Bu ay İran’da doğup da sanatıyla dünyaya yayılmış iki ismi ağırlıyoruz.

 

Video ve fotoğraf alanlarındaki çalışmalarıyla İran sanatının gözdelerinden Shirin Neshat ve siyah-beyaz çizimleriyle Metropolitan Museum of Art’a kadar ulaşmayı başaran Samira Abbassy ile söyleşme fırsatını yakaladık. 26-28 eylül’de ArtInternational Sanat Fuarı’nda Neshat ve Abbassy gibi birçok İranlı sanatçının eserleriyle tanışacağız.

 

samiraabbssygal2

Image 4 of 6

SAMIRA ABBASSY
1965 yılında Ahwaz, İran’da doğan sanatçı Samira Abbassy, çocukken Londra’ya taşınıyor. 1988 yılından beri New York’ta yaşayan Abbassy, yağlı boya tabloları ve siyah beyaz çizimleriyle tanınıyor. Sanatçının çalışmaları “The Metropolitan Museum of Art”, “The British Government Art Collection”, “The Britisih Museum”, “The Burger Collection” gibi dünyanın önde gelen koleksiyonlarında yer alıyor. Abbassy İstanbul’a Hosfelt Gallery eşliğinde geliyor.

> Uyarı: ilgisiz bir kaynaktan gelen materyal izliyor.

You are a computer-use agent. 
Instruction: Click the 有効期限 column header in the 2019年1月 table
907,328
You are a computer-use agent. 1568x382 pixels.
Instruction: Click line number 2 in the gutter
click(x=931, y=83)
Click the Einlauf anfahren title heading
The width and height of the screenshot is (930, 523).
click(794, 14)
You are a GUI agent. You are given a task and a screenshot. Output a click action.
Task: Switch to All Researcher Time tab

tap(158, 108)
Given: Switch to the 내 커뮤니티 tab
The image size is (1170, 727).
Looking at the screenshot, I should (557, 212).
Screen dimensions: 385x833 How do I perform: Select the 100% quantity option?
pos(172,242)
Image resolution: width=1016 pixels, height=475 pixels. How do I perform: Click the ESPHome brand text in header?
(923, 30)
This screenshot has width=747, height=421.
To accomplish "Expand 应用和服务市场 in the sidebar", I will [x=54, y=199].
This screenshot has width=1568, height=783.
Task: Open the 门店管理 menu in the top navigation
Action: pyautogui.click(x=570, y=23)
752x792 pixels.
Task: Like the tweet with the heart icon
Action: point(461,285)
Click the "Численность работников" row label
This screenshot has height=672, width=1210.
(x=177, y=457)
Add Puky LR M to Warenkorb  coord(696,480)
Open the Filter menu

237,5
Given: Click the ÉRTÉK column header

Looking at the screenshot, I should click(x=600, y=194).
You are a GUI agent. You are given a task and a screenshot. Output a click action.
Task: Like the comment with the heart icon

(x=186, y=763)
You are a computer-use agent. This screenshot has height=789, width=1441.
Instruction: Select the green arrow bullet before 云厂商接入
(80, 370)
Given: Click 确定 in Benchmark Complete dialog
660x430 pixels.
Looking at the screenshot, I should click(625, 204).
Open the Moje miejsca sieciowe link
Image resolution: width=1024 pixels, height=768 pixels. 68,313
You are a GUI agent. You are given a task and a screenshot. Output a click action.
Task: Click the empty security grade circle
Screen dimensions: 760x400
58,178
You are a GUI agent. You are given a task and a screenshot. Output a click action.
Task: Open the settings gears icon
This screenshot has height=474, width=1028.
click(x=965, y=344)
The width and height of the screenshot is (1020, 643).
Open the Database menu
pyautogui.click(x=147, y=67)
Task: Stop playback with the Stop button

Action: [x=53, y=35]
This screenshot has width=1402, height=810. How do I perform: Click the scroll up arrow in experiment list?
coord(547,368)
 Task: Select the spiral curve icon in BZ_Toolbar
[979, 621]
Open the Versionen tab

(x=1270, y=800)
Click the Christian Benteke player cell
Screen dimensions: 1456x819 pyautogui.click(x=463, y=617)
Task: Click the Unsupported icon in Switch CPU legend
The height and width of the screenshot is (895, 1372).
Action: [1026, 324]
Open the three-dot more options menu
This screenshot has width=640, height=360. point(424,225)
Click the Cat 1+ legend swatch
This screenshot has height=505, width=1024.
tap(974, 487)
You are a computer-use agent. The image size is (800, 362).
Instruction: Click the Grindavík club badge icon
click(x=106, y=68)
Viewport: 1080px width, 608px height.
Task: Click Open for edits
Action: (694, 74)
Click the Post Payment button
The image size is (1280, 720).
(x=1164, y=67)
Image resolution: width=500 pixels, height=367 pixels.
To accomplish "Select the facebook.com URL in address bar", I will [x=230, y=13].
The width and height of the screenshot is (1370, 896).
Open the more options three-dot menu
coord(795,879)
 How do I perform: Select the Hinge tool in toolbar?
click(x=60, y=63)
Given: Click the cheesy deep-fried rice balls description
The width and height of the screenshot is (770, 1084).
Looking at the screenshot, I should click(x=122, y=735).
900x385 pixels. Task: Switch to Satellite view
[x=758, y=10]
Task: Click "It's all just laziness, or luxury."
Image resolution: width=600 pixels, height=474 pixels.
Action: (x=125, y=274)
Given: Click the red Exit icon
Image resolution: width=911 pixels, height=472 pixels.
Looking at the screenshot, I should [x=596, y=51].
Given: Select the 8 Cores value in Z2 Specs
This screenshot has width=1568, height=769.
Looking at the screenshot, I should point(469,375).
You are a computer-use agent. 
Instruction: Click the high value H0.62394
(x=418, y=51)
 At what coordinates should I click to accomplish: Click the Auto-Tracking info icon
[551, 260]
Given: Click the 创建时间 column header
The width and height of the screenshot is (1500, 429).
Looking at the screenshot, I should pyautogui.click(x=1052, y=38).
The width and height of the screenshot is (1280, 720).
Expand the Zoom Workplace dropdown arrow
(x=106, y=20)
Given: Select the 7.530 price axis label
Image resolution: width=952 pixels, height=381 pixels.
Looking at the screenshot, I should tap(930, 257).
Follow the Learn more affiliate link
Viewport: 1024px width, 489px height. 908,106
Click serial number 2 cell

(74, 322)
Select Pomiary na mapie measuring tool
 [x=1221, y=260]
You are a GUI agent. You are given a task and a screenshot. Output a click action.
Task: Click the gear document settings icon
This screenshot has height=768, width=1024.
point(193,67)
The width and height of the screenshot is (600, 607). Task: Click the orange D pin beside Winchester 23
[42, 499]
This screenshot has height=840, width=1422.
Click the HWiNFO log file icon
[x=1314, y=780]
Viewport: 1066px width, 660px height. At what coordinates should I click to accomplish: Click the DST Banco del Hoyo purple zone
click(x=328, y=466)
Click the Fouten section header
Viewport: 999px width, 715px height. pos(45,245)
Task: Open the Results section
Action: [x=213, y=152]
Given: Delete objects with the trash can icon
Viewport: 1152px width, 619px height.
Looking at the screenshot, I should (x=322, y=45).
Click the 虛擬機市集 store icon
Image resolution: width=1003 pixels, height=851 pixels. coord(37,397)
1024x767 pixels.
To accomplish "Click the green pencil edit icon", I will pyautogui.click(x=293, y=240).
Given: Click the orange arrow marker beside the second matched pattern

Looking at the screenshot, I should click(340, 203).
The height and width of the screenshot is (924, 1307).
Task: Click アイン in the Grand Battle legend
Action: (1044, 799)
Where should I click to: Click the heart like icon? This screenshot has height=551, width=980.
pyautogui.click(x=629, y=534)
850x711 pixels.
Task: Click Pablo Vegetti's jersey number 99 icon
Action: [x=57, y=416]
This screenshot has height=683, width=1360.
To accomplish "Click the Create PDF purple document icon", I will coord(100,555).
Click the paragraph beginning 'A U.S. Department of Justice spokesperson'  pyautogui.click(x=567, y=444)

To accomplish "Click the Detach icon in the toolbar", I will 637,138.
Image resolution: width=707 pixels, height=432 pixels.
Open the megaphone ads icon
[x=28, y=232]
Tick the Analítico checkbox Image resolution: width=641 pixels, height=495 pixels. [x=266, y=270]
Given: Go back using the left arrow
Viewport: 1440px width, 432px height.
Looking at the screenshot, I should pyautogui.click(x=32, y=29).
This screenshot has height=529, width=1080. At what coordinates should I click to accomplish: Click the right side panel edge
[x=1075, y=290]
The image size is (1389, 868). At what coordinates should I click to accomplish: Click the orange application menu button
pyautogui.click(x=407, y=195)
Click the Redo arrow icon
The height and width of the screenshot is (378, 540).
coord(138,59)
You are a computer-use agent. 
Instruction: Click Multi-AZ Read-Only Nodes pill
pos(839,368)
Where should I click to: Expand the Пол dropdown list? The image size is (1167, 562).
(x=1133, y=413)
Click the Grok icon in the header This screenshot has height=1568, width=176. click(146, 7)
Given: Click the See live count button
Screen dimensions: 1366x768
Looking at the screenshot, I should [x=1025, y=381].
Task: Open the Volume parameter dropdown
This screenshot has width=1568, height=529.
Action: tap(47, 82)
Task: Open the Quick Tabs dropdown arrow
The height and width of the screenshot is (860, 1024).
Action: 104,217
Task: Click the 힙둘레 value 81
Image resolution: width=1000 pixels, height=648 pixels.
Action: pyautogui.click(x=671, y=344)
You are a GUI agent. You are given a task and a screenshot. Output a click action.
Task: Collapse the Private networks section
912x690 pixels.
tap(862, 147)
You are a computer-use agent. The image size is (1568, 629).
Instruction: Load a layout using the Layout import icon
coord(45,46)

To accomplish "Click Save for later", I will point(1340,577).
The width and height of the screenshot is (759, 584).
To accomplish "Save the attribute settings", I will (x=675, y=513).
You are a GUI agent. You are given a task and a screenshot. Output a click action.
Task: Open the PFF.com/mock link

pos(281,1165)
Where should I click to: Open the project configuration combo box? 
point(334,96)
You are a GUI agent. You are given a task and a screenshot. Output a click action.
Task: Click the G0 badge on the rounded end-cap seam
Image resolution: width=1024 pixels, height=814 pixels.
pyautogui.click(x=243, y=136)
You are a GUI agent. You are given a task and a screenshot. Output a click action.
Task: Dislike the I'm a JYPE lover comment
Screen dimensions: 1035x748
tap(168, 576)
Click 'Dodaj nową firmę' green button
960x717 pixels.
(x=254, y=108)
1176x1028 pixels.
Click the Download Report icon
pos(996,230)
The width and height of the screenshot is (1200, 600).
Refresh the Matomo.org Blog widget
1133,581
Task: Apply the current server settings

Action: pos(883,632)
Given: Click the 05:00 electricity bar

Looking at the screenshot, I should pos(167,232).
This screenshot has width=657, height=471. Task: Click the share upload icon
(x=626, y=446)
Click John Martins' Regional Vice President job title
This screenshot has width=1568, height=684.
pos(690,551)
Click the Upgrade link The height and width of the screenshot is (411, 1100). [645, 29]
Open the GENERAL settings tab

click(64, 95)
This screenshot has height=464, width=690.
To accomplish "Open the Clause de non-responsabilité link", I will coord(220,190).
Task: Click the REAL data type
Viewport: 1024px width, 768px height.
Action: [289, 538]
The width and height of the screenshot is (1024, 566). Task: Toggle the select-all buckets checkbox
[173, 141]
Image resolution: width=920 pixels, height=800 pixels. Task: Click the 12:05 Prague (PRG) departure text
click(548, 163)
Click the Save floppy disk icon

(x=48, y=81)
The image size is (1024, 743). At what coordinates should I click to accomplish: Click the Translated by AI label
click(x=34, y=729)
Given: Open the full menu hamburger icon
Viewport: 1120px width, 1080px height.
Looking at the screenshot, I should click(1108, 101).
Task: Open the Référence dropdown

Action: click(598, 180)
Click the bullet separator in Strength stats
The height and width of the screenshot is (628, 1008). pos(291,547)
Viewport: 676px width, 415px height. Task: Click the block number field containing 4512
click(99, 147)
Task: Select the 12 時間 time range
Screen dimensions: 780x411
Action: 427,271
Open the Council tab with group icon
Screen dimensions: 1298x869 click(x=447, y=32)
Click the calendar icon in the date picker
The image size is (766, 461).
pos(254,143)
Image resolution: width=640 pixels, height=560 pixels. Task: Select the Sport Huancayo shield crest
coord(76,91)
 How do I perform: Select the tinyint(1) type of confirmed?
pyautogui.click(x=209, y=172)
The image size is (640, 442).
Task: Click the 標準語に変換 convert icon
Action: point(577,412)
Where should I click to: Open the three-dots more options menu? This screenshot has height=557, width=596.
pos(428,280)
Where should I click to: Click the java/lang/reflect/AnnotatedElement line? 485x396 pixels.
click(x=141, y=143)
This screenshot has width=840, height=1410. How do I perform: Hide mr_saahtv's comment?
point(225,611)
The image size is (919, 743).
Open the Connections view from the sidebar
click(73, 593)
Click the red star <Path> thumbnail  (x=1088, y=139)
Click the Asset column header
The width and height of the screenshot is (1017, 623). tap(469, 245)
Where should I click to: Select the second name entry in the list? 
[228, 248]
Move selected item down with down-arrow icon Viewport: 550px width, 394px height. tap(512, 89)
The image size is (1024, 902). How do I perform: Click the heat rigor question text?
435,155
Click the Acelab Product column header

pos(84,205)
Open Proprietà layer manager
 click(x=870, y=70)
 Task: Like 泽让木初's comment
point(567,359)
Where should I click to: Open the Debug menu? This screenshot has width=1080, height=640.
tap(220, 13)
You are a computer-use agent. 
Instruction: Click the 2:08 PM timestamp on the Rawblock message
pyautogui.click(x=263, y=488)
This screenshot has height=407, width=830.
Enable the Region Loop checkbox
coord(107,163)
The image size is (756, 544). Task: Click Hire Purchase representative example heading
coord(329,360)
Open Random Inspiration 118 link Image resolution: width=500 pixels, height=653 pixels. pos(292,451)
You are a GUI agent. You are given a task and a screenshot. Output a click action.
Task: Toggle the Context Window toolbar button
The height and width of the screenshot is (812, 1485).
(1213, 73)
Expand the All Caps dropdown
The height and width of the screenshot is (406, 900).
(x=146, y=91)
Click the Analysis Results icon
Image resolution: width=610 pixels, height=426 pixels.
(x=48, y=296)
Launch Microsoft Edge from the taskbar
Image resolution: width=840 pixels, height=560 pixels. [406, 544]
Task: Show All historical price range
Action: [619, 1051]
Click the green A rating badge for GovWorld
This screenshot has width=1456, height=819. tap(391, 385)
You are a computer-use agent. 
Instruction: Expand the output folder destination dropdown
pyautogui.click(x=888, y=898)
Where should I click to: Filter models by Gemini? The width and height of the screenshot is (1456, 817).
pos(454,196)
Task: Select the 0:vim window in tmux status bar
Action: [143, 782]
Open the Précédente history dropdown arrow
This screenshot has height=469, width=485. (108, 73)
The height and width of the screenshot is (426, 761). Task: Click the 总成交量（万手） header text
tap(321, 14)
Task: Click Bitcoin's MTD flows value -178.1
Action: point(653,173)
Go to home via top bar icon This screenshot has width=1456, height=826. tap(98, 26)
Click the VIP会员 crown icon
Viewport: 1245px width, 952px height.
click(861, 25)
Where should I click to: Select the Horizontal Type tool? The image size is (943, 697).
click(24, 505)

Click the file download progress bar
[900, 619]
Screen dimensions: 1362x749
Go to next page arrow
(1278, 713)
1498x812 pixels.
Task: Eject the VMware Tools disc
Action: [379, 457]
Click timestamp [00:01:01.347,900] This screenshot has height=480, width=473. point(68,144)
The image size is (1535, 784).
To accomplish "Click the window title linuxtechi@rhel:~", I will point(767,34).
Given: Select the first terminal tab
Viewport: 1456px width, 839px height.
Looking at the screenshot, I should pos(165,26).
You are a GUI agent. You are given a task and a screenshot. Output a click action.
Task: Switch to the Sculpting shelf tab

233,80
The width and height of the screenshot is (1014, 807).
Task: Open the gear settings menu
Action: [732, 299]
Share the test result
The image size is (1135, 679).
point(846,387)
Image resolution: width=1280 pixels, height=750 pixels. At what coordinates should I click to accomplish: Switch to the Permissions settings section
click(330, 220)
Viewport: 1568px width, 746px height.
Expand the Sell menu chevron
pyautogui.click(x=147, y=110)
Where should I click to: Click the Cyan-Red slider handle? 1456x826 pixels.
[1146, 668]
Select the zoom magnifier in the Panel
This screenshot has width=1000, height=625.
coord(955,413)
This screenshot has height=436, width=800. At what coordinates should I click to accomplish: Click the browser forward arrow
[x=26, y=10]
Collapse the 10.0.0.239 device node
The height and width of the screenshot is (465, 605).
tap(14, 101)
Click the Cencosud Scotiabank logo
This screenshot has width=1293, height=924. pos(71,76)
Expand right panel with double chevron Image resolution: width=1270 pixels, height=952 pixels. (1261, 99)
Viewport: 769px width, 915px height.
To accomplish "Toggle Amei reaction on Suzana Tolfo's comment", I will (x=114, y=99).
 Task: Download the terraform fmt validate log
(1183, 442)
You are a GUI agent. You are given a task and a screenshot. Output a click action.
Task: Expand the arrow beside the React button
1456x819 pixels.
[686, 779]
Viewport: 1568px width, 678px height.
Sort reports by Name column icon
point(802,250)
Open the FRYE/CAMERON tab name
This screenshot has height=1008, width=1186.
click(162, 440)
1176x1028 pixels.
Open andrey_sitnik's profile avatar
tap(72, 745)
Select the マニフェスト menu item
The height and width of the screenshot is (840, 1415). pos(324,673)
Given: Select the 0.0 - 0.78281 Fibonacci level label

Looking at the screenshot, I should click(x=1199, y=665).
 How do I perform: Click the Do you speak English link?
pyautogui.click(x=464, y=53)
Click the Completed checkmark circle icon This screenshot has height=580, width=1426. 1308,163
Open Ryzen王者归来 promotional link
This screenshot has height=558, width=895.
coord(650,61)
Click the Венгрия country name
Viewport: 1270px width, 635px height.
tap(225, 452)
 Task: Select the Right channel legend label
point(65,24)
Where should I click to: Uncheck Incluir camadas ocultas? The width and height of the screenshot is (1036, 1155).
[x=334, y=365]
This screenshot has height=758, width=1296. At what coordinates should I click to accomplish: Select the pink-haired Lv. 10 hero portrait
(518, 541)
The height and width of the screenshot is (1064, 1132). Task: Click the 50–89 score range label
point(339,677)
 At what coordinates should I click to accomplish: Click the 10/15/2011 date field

İran’da doğdunuz, İngiltere’de büyüdünüz ve şimdi New York’ta yaşıyorsunuz. Kendinizi kültürel ve sanatsal açılardan en çok nereye ait hissediyorsunuz?
İki yaşındayken ailemle birlikte İran’dan ayrıldım. Beyazların çoğunlukta olduğu Britanya’da kendime hep “Ben kimim?”, “Nereden geliyorum?” gibi soruları sormak zorunda kaldım. Tamamen idrak edemeden ailemin kültürünü yorumlamaya çalışıyordum. Yolculuğum, farklı dilleri, adetleri ve hikâyeleri birbirine bağlamaya dönüşmüştü. Kültürümün ikilemli taraflarını sorguluyordum; entegrasyon, aitlik ve boşlukları doldurmak. Böylelikle ben de yalnızca bir çocuk olarak tanıdığım memleketimle ilgili hikâyeleri yeniden yorumlayan bir “Düşsel Tarihçiye” dönüştüm. Salmon Rushdie’nin dediği gibi “Hayali vatanlar ve ayaklarımın altındaki kültürel zeminleri yarattım.” Sanki sürüldüğüm bir “düşler ülkesinin” büyükelçisi olmak zorundaymışım gibiydi.
Londra’dan New York’a gelmenin etkisi ise hâlâ sarsıntılarını hissettiğim ilk geçişime nazaran neredeyse sıfır. Artık kültürel bölünmenin huzursuzluğunu hissetmiyorum. Buraya ve şimdiye aitim. Yıllar boyunca ait olmayı öğrendiğimi fark ettim. Bence bu, hepimizin kendi dünyalarımız için verdiği bir karar. Kendimizi ait olmadığız bir yerde bulunca, insanlık güdümüz ortak bir payda buluyor, adapte oluyoruz.